For the entries below, the expected answer is the line with "Given: Click the settings", the line with "Select log entry 51 Click CloseBCDIcon", and every line between them, exactly as written, and nothing more.

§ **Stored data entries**
════════
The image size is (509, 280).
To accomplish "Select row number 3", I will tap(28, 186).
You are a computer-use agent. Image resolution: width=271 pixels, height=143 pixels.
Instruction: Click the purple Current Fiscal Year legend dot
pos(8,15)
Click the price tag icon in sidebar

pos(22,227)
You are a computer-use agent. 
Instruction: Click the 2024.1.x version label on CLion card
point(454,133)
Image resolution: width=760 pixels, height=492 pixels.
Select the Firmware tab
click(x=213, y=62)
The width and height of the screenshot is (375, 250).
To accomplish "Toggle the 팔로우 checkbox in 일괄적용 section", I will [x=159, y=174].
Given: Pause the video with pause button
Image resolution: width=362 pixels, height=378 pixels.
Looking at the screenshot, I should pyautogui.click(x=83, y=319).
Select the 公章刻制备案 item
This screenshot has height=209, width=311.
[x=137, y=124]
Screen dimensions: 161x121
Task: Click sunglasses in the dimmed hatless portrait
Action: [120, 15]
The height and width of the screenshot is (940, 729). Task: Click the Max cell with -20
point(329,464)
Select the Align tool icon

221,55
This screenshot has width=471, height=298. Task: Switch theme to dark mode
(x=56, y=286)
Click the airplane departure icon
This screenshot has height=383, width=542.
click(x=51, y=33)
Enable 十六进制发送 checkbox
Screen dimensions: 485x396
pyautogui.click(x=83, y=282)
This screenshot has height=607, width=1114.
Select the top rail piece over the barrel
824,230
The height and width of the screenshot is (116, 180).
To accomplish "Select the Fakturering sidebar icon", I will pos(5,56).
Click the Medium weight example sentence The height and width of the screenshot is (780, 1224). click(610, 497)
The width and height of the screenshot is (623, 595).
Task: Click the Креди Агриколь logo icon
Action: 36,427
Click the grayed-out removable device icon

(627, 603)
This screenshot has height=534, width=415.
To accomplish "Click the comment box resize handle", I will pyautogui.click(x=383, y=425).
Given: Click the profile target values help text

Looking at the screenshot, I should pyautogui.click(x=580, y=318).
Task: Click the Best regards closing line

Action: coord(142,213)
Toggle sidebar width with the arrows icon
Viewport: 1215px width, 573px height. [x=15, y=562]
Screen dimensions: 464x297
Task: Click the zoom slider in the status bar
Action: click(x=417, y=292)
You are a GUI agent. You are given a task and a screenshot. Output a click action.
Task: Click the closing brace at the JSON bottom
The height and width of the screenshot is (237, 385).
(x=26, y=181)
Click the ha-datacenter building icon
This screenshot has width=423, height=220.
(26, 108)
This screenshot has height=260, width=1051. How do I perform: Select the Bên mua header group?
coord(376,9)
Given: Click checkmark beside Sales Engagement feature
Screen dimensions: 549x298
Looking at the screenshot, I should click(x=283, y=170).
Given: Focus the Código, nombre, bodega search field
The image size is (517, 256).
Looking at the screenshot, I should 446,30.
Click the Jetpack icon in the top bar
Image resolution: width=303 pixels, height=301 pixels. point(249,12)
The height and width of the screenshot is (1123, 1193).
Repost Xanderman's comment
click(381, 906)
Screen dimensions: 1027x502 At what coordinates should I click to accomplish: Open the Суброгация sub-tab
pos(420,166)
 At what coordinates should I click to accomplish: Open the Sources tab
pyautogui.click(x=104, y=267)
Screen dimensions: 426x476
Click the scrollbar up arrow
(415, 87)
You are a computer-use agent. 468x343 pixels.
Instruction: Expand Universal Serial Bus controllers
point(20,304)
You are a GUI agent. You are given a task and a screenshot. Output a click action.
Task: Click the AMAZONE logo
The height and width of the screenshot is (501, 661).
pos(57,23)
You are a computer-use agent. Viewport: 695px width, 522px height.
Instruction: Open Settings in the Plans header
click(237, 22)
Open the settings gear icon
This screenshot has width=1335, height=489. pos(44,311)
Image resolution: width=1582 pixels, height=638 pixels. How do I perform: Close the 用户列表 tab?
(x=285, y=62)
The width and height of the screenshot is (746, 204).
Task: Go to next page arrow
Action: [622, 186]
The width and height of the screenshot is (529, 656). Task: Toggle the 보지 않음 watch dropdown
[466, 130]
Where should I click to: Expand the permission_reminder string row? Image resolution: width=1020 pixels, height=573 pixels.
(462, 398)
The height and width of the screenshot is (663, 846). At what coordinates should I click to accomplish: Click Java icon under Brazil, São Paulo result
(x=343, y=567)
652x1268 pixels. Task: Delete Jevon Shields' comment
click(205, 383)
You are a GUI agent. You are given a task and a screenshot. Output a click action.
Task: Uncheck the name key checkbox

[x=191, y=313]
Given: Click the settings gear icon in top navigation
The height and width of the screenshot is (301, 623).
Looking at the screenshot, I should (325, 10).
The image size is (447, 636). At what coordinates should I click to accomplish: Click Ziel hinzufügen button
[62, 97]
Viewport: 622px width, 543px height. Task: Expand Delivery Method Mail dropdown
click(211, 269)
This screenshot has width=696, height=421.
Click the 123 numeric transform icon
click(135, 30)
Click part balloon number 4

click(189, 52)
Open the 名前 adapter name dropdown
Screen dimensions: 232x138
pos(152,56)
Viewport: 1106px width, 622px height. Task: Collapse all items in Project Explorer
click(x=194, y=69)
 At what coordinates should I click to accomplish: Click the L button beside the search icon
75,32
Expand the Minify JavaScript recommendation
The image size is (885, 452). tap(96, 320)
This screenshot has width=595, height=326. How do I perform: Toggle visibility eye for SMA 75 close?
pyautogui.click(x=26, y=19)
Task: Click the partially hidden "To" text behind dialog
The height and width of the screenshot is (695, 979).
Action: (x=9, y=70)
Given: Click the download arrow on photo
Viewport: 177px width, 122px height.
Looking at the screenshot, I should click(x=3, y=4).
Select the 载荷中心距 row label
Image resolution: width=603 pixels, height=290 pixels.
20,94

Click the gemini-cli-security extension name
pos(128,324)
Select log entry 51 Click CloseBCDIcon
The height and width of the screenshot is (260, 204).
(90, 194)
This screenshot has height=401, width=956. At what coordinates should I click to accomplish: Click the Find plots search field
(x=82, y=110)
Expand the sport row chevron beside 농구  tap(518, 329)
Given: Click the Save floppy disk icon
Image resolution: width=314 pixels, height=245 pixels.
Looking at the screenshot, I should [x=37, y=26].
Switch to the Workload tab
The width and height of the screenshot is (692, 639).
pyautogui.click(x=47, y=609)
════════
§ **Your response**
Given: Click the settings gear icon in top navigation
The height and width of the screenshot is (301, 623).
Looking at the screenshot, I should (325, 10).
The image size is (447, 636). At what coordinates should I click to accomplish: Click Ziel hinzufügen button
[62, 97]
Viewport: 622px width, 543px height. Task: Expand Delivery Method Mail dropdown
click(211, 269)
This screenshot has width=696, height=421.
Click the 123 numeric transform icon
click(135, 30)
Click part balloon number 4

click(189, 52)
Open the 名前 adapter name dropdown
Screen dimensions: 232x138
pos(152,56)
Viewport: 1106px width, 622px height. Task: Collapse all items in Project Explorer
click(x=194, y=69)
 At what coordinates should I click to accomplish: Click the L button beside the search icon
75,32
Expand the Minify JavaScript recommendation
The image size is (885, 452). tap(96, 320)
This screenshot has width=595, height=326. How do I perform: Toggle visibility eye for SMA 75 close?
pyautogui.click(x=26, y=19)
Task: Click the partially hidden "To" text behind dialog
The height and width of the screenshot is (695, 979).
Action: (x=9, y=70)
Given: Click the download arrow on photo
Viewport: 177px width, 122px height.
Looking at the screenshot, I should click(x=3, y=4).
Select the 载荷中心距 row label
Image resolution: width=603 pixels, height=290 pixels.
20,94

Click the gemini-cli-security extension name
pos(128,324)
Select log entry 51 Click CloseBCDIcon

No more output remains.